By Sara Schonhardt 

JAKARTA, Indonesia--The head of one of Indonesia's biggest beer producers says that a prohibition on the sale of alcohol at minimarts and small retailers raises concerns about legal uncertainty and could derail millions in allocated investments.

Over the last three years, PT Multi Bintang Indonesia Tbk has poured $64.4 million into upgrading facilities and has allocated investment worth EUR40 million ($43 million) for the coming three years.

"We want certainty of law. We want to know that the investments we have put into the country will continue in the foreseeable future," said Multi Bintang President-Director Michael Chin.

The decree from the Ministry of Trade is the latest among dozens of regulations that makers and sellers of alcoholic drinks in the world's largest Muslim-majority country must comply with. It prevents convenience stores from selling beverages with an alcohol content of more than 1%, targeting beer because wine and spirits aren't sold in such stores. Sales will still be allowed in supermarkets and restaurants. The restrictions could affect about 60% of distribution in the country.

Multi Bintang, which is majority owned by Heineken and has been in Indonesia since 1929, also produces Heineken in Indonesia and Guinness through a third-party agreement.

Indonesia accounts for less than 10% of Heineken's global revenue, said Mr. Chin. But Multi Bintang has seen strong growth in recent years with urbanization and tourism, and a young, increasingly affluent population spurring growth of the beer industry, he said.

Mr. Chin said the company was also seeing rising demand for exports from countries such as Japan, South Korea and some parts of the U.S. and Europe. That would mark a new growth area, since sales have predominantly been domestic.

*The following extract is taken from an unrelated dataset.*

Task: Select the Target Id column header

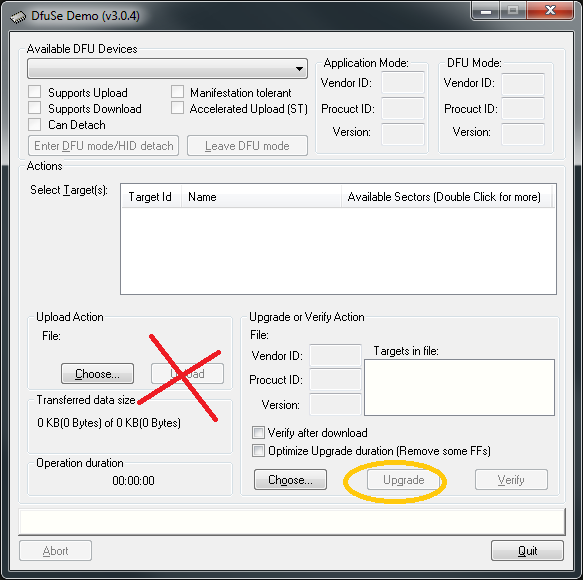Action: click(151, 196)
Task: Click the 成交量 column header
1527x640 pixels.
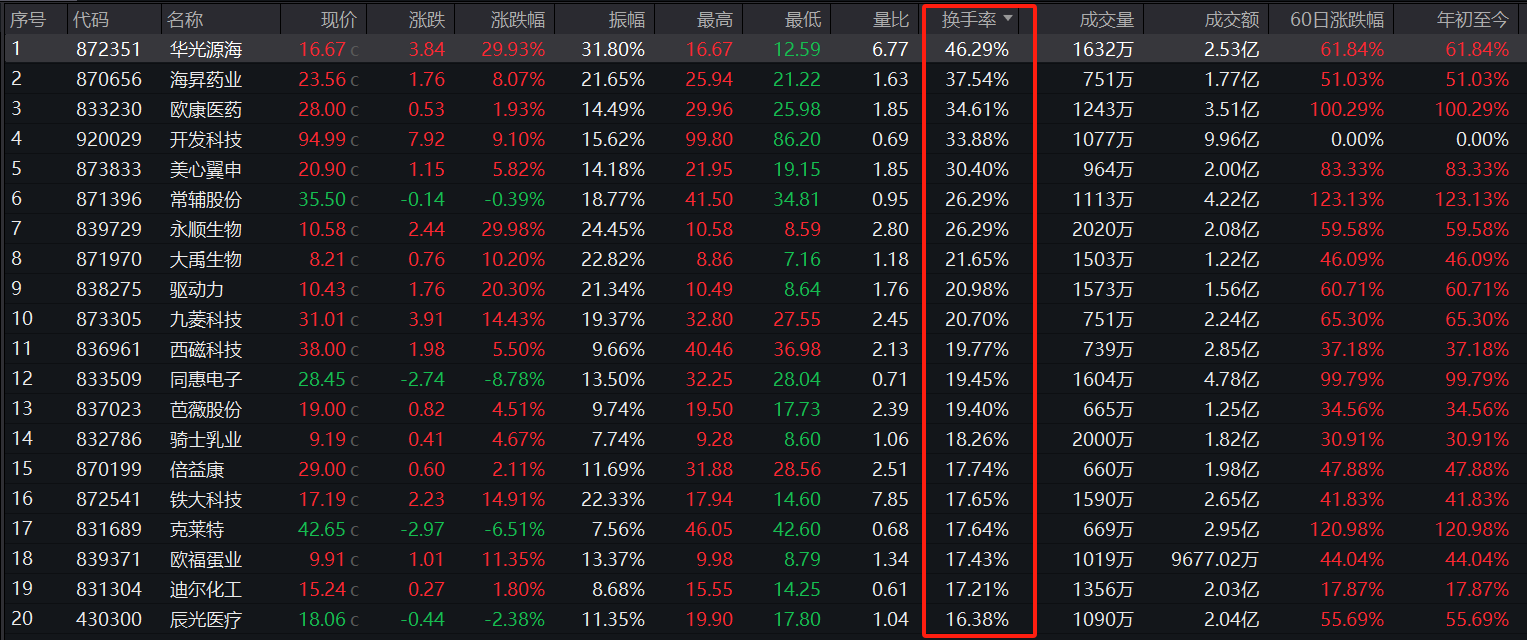Action: click(x=1107, y=19)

Producers say the ban took them by surprise when it was first announced in January and they are already seeing the impact. The industry has seen a drop of 700 billion rupiah ($53.9 million) in sales in the first quarter as many retailers stopped purchasing to phase out stocks, Mr. Chin said.

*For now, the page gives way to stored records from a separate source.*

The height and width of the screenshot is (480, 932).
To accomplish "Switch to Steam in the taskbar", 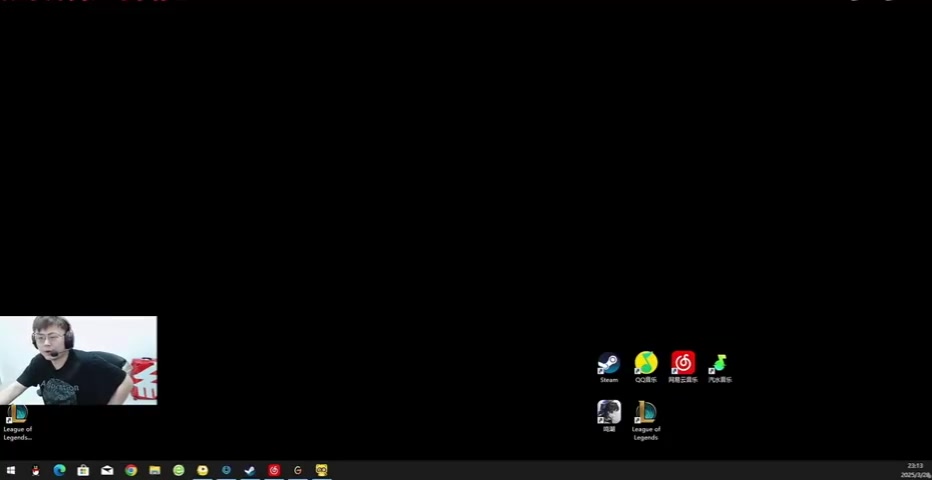I will (250, 470).
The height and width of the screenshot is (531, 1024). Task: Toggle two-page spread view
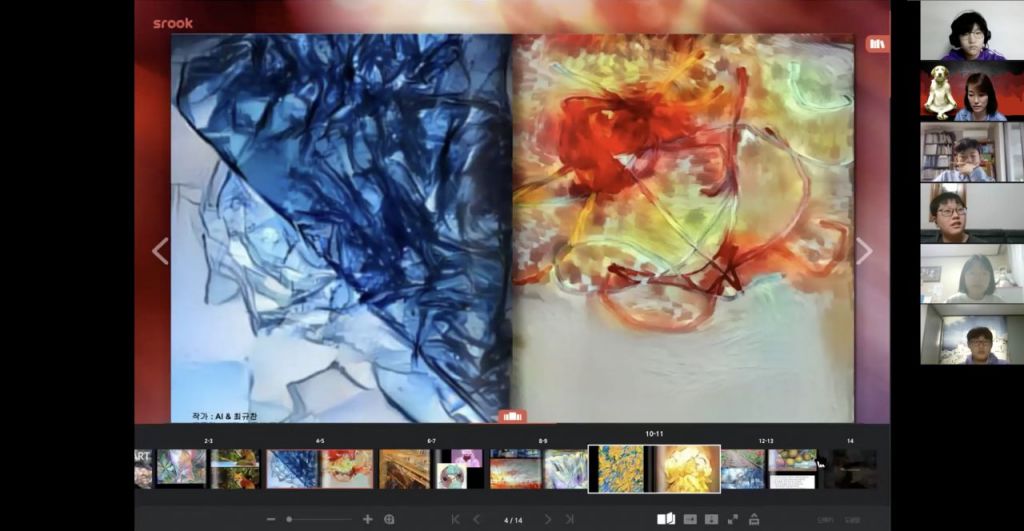pyautogui.click(x=666, y=519)
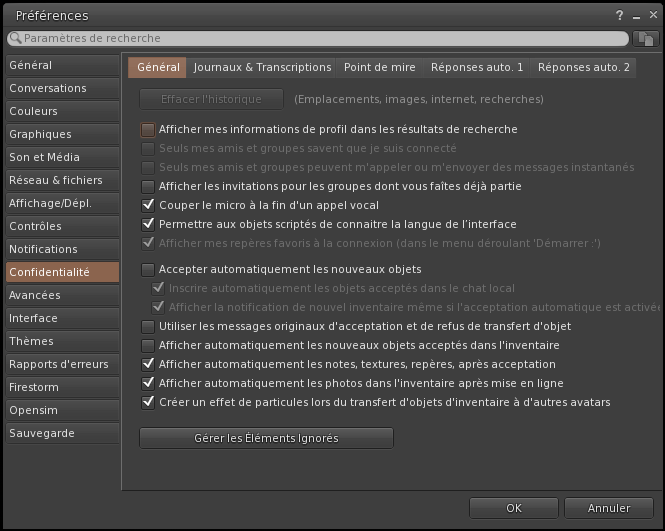Click the copy icon beside search bar

click(646, 38)
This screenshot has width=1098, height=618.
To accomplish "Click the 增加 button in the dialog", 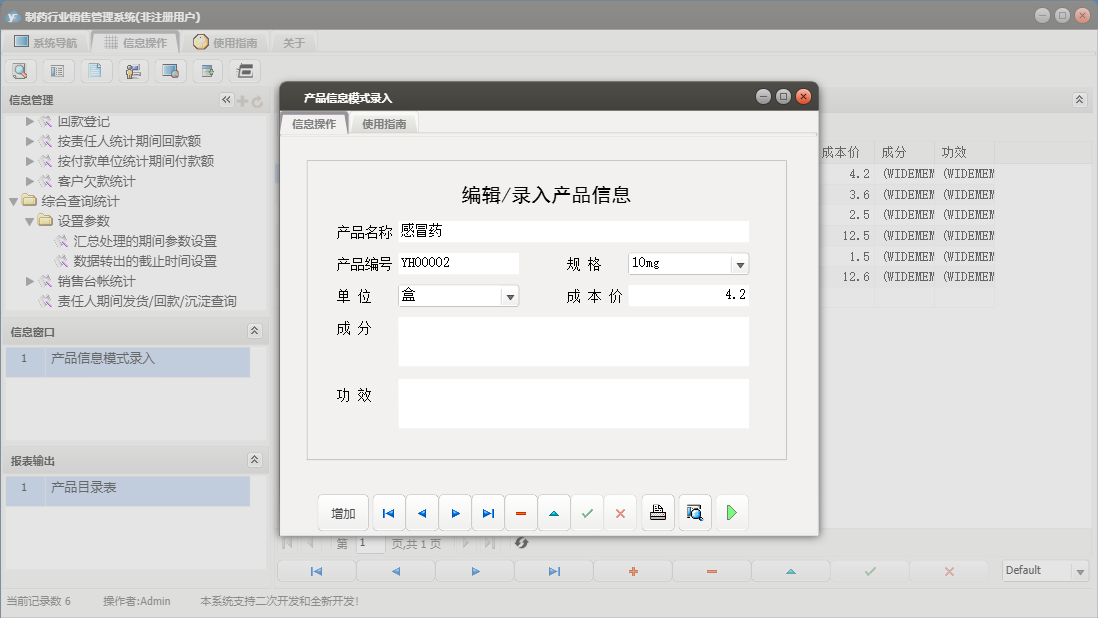I will tap(343, 512).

Over the past three years, Multi Bintang has invested $41.9 million in upgrading its factory in Tangerang, outside Jakarta, with state-of-the-art equipment. It invested another $17.7 million in building a third, alcohol-free beverage plant to produce its Bintang Zero and Green Sands labels, near its second beer factory in Surabaya.

Non-beer products account for around 10% of the company's production, said Mr. Chin, but it has long been planning to diversify to take advantage of opportunities in the non-alcohol drinks category. Multi Bintang is also working on product innovation, launching Bintang Radler--beer with a shot of lemon juice--last August.

The company has allocated another EUR40 million toward expanding its production capacity further over the next three years. But, said Mr. Chin, "we'll have to see over the next few months what are the certainty of law and regulation before we can press the button on that."

Last week, Islamic parties in Parliament proposed a draft bill that seeks to impose a total ban on the production, sale and consumption of alcohol. Several secular lawmakers and high-level ministers have dismissed the proposal as unlikely to become law, but Mr. Chin says the industry is keeping an eye on it.

For him, the proposed bill goes beyond beer. "It's about public policy," Mr. Chin said. "In a country like Indonesia, that would impact foreign investors as well as tourism."

The Ministry of Trade says the minimarket ban is needed to prevent youths under the legal drinking age of 21 from accessing alcohol. Mr. Chin said the company met officials on Sunday and discussed ways they can work together to curb underage drinking.

"We feel there are many ways to address this issue and we feel that having a ban is not the most effective solution," he said.

Multi Bintang says solutions could include training retail staff to ask for identification, or by putting restrictions on selling hours. There has also been talk in the local media about creating specialized shops for beer, he said.

"We remain optimistic that we can find a solution with the government that allows accessibility of our products to consumers but at the same time deals with underage consumption," said Mr. Chin.